I quickly walked down to the garden shed, looking for pesticides and weed killer, as if the amount left in the bottle, the expiration date, anything would give me some idea of what was happening in my life. And then I put the bottle down. I had the sense someone was watching me and laughing.
I went back in the house, this time to call a lawyer. But as I started to dial, I became confused. I put the receiver down. What could I say? What did I want from divorce—when I never knew what I had wanted from marriage?
The next morning, I was still thinking about my marriage: fifteen years of living in Ted's shadow. I lay in bed, my eyes squeezed shut, unable to make the simplest decisions.
I stayed in bed for three days, getting up only to go to the bathroom or to heat up another can of chicken noodle soup. But mostly I slept. I took the sleeping pills Ted had left behind in the medicine cabinet. And for the first time I can recall, I had no dreams. All I could remember was falling smoothly into a dark space with no feeling of dimension or direction. I was the only person in this blackness. And every time I woke up, I took another pill and went back to this place.
But on the fourth day, I had a nightmare. In the dark, I couldn't see Old Mr. Chou, but he said he would find me, and when he did, he would squish me into the ground.

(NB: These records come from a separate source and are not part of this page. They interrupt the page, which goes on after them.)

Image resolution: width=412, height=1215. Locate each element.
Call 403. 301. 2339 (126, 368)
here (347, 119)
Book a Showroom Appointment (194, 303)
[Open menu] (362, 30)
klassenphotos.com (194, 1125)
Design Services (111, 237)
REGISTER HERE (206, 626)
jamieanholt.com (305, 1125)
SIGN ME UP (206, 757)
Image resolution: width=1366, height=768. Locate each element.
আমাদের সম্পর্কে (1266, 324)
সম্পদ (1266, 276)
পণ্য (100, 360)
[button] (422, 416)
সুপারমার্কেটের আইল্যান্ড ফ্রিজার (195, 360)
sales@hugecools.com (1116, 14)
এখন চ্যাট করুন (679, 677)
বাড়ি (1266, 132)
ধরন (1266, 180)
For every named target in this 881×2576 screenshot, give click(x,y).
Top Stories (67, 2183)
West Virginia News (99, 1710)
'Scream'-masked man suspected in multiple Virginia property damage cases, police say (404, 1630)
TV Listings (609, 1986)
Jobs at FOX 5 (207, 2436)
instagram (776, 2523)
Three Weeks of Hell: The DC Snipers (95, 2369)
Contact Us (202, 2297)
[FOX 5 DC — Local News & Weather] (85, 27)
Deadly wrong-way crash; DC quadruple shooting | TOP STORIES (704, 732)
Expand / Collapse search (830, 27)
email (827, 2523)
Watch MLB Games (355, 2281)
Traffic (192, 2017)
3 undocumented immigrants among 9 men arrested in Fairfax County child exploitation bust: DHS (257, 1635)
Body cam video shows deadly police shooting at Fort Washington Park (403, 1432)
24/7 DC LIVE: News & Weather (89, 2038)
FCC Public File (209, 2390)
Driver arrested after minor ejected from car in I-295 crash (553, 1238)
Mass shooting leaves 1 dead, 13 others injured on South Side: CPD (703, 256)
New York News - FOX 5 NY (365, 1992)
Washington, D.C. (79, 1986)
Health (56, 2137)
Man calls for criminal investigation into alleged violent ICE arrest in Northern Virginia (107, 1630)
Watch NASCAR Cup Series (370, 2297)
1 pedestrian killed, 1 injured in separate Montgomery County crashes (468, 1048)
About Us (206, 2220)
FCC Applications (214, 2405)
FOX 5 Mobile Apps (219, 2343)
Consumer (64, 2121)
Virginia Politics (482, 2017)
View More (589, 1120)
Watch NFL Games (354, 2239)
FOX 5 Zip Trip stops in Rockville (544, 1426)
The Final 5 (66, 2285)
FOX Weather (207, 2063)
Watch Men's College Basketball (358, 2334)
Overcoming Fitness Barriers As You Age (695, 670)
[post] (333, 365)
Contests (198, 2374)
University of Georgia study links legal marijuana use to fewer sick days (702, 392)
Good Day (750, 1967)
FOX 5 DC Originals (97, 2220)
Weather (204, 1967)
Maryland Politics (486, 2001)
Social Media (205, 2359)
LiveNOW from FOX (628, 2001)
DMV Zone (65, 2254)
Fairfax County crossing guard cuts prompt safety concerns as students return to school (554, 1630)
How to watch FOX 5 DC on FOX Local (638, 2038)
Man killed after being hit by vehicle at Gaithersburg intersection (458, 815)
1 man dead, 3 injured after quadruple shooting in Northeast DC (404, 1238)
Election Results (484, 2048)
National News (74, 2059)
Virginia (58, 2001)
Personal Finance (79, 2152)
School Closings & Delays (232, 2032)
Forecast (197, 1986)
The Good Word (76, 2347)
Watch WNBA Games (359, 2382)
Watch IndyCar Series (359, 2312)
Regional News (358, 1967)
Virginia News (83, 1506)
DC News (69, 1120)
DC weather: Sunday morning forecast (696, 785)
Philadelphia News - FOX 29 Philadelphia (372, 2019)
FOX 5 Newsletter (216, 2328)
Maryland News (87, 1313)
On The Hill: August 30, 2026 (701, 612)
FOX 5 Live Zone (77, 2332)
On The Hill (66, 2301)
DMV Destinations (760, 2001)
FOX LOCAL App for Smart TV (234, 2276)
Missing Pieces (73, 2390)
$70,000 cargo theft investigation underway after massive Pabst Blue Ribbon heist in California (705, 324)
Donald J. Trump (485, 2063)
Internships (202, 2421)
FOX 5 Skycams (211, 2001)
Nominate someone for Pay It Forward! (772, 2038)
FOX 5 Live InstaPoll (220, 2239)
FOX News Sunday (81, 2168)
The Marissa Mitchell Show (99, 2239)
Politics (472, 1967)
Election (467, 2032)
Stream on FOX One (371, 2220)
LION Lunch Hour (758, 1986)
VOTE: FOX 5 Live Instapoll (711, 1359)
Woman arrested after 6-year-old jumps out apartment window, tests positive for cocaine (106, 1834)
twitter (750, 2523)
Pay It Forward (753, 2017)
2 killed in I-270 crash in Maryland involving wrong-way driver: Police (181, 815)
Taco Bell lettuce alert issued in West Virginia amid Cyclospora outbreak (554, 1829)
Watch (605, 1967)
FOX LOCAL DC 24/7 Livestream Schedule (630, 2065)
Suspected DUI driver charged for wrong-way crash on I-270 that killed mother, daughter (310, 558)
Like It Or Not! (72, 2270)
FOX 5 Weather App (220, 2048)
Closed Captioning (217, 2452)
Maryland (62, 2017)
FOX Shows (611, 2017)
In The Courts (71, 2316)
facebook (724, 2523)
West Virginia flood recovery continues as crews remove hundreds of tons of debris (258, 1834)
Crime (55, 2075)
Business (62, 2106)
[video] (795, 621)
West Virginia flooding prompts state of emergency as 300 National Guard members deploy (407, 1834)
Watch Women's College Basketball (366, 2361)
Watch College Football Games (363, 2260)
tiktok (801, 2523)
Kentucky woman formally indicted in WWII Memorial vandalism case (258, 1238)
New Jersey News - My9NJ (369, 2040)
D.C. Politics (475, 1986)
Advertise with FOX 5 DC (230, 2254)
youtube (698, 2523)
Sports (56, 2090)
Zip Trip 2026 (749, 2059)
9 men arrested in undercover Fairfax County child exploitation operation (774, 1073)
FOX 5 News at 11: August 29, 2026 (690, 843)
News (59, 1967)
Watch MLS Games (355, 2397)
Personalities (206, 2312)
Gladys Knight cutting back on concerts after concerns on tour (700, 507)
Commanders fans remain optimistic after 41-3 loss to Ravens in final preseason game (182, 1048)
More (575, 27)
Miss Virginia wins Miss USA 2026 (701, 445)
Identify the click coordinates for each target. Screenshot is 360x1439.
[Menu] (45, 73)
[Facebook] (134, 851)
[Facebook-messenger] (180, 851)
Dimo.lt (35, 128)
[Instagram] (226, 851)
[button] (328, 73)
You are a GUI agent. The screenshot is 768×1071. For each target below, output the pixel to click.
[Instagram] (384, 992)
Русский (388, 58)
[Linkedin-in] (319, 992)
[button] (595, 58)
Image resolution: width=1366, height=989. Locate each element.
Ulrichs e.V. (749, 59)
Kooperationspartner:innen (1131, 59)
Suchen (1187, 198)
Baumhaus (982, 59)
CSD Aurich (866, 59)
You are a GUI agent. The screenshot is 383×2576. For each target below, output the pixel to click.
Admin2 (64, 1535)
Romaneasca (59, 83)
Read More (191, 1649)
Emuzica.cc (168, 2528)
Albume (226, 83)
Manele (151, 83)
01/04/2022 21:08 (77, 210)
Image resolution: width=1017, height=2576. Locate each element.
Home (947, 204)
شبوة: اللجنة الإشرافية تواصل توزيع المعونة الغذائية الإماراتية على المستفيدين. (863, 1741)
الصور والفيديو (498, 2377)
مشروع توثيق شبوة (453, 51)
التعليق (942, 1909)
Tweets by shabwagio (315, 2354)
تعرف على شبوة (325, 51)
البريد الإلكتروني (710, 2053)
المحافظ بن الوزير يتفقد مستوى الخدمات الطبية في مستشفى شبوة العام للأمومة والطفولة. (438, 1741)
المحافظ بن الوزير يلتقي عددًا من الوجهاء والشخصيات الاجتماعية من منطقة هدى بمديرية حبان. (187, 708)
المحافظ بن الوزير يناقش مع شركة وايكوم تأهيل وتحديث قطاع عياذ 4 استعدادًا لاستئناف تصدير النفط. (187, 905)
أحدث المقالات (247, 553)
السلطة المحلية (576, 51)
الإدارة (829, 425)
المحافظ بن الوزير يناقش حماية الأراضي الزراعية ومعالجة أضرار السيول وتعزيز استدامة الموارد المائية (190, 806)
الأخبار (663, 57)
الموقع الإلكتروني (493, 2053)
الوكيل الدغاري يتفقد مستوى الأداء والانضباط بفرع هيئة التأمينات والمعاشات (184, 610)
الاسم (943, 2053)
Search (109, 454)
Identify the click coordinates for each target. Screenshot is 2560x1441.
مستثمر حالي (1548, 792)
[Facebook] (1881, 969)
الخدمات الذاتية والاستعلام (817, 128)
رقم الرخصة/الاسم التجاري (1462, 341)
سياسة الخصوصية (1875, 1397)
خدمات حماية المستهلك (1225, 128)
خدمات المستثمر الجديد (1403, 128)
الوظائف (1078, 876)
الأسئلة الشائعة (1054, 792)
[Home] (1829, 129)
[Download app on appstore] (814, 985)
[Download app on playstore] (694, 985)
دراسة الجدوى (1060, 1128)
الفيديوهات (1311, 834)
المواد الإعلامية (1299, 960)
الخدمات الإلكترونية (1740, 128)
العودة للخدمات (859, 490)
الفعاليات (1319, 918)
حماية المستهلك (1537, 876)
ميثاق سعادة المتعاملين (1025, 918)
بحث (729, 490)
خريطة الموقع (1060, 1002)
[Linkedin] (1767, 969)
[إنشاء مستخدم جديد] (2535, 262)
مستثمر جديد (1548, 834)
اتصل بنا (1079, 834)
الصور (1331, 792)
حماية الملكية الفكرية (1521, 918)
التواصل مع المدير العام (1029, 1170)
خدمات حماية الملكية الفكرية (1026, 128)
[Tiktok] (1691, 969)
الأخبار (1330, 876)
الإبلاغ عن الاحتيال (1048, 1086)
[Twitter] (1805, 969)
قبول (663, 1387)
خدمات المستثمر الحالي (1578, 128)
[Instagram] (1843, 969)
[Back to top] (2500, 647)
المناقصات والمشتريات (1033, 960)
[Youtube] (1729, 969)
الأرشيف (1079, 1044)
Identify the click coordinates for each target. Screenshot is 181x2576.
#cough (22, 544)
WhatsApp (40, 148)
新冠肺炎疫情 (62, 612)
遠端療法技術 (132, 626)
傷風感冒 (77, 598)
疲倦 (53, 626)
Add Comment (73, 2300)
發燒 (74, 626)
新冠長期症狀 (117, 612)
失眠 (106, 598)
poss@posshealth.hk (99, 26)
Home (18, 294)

He was sounding a bell, and the louder the bell rang the closer he was to finding me. I held my breath to keep from screaming, but the bell got louder and louder until I burst awake.
It was the phone. It must have rung for an hour nonstop. I picked it up.
“Now that you are up, I am bringing you leftover dishes,” said my mother. She sounded as if she could see me now. But the room was dark, the curtains closed tight.
“Ma, I can't . . .” I said. “I can't see you now. I'm busy.”